Mr Spencer-Ellis, headmaster of the Royal Alexandra and Albert School in Surrey, said that when he became a headteacher in 2001 it was “pretty rare” to be contacted by a prep school about a pupil who wanted to apply, but now it was “very common”.

Mr Spencer-Ellis was speaking ahead of his association’s annual conference, which begins on Sunday at Holyport College, a new boarding free school in Berkshire backed by Eton College. He suggested parents were concerned that the increasingly high proportion of pupils in independent institutions who come from overseas were making schools feel less “British”.

According to the Independent Schools Council’s annual census, 24,391 non-British pupils whose parents live overseas are currently being educated at its schools. In recent years, many private schools have been forced to look to foreign markets as fewer domestic parents can afford to pay.

State boarding schools do educate European Union citizens but the number of international students is much smaller.

“There’s a danger in the independent sector having too many overseas boarders,” Mr Spencer-Ellis said. “It provides a rich community, but if it’s a British boarding school experience that these overseas boarders are buying, at what point does it cease to be a British boarding school?”

He added: “I get a number of parents who do say to me - they get quite awkward when they say it - `the international dimension, headmaster, do you have many overseas students?’ and I tell them the truth, I’ve got about 25. And that is quite clearly, to judge from the way that they act, the answer they want.Foreign students enrich the mix, I’m convinced of that, but I do wonder at what point it changes the nature of a school.”

The headmaster, whose school charges full boarders pound;13,920 a year, revealed that he had experienced growing interest from prep schools. “Prep school headteachers ring me up and say: `Paul, I’ve got a delightful young child.whose parents are very interested in your school,” he said.

“It may be that they could afford any independent school in the country, or it may be that they would struggle to pay pound;35,000 a year, but I think it’s very interesting that parents say one of the advantages of our sector is the social mix.”

Mr Spencer-Ellis added: “There is also a fear that if a child is at an independent school, they will be discriminated against by some universities. Some parents believe that and I suspect they are right in some cases.”

Fees in the UK’s 38 state boarding schools are relatively low: between about pound;9,000 and pound;14,000 a year. A recent report commissioned by stockbroker Killik and Co found that private school fees had risen 300 per cent over the past 24 years, although wages had risen by just 76 per cent.

“Independent boarding schools have priced themselves out of the traditional market,” Mr Spencer-Ellis said. He added that one of his recent pupils would have been “fourth-generation Eton College”, but had come to the Royal Alexandra and Albert School instead because of financial pressures.

Mr Spencer-Ellis also pointed to a recent survey of 1,500 parents with children at state boarding schools, which found that more than 80 per cent had chosen that route because of the schools’ “high academic quality”.

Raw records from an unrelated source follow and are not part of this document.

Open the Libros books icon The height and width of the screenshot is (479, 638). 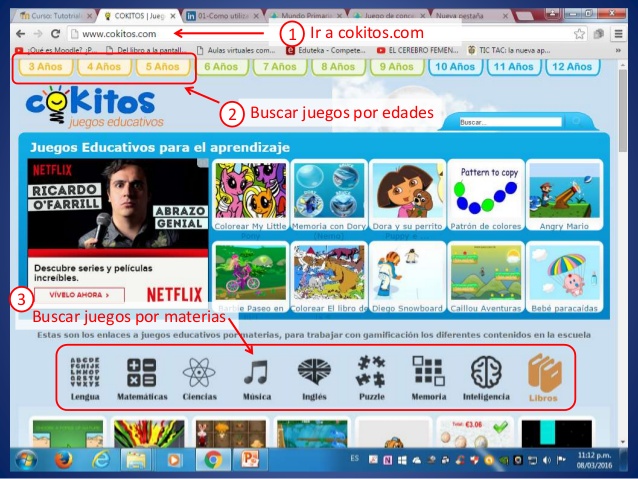pyautogui.click(x=544, y=373)
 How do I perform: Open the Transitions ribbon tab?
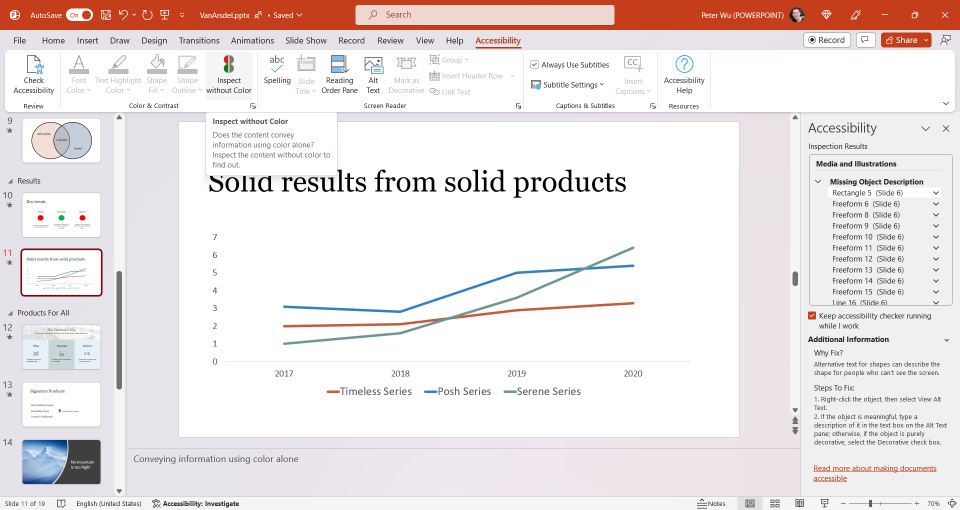(x=199, y=40)
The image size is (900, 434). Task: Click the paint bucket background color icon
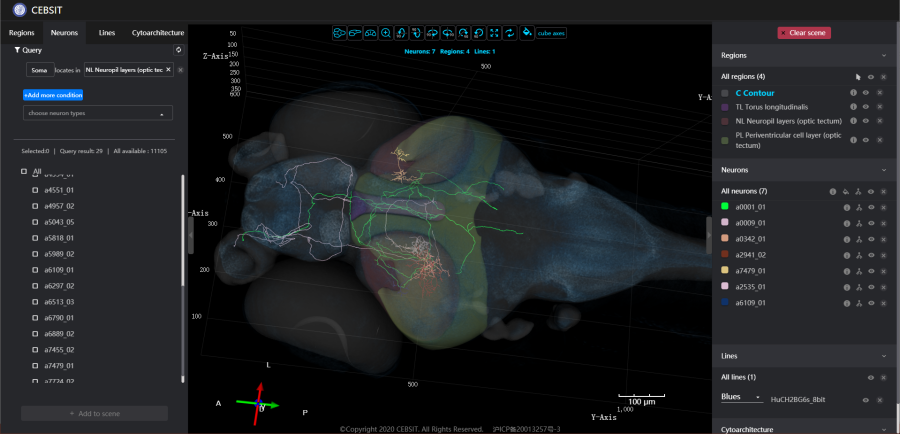click(x=526, y=33)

Jonathan Taylor, principal of Wymondham College in Norfolk, which has 700 boarders, said he had experienced a similar trend, with 10 per cent of the pupils joining in Year 7 and 9 now coming from prep schools. “What many parents have said to me is that their primary reason is the quality-to-cost comparison,” he said.

He added that his school offered the same range of extracurricular activities as a private institution and had sent 12 pupils to Oxbridge this year. “You’re getting a high-quality product at a significantly lower price,” he said.

Barnaby Lenon, chairman of the Independent Schools Council, said he doubted parents would be put off by overseas students in association schools, where numbers were not allowed to become excessive.

He added: “The number of British students in UK independent boarding schools rose last year, suggesting that boarding remains popular. The financial pressures may be real, but the ever-improving success rate of independent schools in terms of university entry leaves no room for the theory that our pupils are being discriminated against.”

Global gathering

Last year, the Good Schools Guide warned that “second-rate” UK private schools were packing their boarding houses with overseas pupils to fill a growing number of empty spaces.

Struggling schools have “houses full of mature Chinese pupils” who plug themselves into the internet and “refuse to join house activities”, the directory says. It describes one school’s dining room as “a babble of gambling cliques [that] could have been in Beijing”.

The comments come amid concerns that some foreign parents are being misled when sending their children to school in the UK, expecting them to receive an authentic British education.

The guide points out that if the proportion of overseas pupils exceeds 20 per cent, the “British feel” - a principal selling point - will be compromised.

Want to keep reading for free?

Register with Tes and you can read two free articles every month plus you'll have access to our range of award-winning newsletters.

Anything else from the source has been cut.